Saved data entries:
########
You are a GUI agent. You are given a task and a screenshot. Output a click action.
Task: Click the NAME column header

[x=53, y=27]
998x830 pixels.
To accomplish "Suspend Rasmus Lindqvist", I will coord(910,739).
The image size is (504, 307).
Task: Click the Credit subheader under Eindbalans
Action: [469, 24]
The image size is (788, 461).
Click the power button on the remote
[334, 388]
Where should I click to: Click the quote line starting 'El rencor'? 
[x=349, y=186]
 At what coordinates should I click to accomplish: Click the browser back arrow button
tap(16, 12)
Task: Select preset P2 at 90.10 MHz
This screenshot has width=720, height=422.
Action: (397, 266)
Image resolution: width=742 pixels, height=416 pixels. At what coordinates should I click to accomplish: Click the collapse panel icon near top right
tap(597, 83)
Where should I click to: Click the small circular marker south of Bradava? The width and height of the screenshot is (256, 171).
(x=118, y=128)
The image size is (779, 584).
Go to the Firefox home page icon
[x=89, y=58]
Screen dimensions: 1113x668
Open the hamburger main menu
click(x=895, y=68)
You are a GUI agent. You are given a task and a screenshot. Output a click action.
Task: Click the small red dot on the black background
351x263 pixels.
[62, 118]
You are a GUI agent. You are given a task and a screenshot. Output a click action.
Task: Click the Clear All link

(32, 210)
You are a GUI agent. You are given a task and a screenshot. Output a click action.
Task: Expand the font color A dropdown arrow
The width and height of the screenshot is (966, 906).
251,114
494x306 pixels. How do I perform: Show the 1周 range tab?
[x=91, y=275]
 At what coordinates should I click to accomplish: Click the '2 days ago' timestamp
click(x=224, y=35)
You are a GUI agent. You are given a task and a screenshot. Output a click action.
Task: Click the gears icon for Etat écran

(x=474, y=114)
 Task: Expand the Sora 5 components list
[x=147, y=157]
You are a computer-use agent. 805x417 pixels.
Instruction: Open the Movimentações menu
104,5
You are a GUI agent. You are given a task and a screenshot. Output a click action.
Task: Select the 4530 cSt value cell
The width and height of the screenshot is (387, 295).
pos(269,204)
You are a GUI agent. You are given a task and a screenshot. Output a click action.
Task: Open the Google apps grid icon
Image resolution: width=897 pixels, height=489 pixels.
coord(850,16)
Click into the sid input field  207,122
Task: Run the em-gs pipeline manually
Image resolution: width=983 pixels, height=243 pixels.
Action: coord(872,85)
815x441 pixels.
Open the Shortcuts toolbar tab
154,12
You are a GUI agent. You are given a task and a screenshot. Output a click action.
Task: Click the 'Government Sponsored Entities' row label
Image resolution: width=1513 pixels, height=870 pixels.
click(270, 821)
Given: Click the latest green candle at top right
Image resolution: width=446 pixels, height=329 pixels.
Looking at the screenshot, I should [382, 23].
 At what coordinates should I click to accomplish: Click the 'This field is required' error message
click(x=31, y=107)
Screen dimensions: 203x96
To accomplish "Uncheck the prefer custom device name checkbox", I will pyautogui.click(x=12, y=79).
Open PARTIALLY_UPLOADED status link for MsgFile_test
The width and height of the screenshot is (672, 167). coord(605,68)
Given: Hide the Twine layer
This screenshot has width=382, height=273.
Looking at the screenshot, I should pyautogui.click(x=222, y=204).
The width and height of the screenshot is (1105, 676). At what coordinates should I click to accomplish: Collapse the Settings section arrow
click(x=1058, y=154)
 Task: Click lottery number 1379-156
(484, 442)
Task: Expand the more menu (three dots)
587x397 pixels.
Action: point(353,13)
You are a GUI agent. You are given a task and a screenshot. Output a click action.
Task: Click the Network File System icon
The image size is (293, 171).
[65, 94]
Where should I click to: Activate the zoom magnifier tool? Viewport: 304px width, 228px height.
########
* [Work to be completed] Retype exactly, and only, the lines above from the one where "494x306 pixels. How" occurs up to and including the one where "Task: Run the em-gs pipeline manually" occurs.

* [Output below]
494x306 pixels. How do I perform: Show the 1周 range tab?
[x=91, y=275]
 At what coordinates should I click to accomplish: Click the '2 days ago' timestamp
click(x=224, y=35)
You are a GUI agent. You are given a task and a screenshot. Output a click action.
Task: Click the gears icon for Etat écran

(x=474, y=114)
 Task: Expand the Sora 5 components list
[x=147, y=157]
You are a computer-use agent. 805x417 pixels.
Instruction: Open the Movimentações menu
104,5
You are a GUI agent. You are given a task and a screenshot. Output a click action.
Task: Select the 4530 cSt value cell
The width and height of the screenshot is (387, 295).
pos(269,204)
You are a GUI agent. You are given a task and a screenshot. Output a click action.
Task: Open the Google apps grid icon
Image resolution: width=897 pixels, height=489 pixels.
coord(850,16)
Click into the sid input field  207,122
Task: Run the em-gs pipeline manually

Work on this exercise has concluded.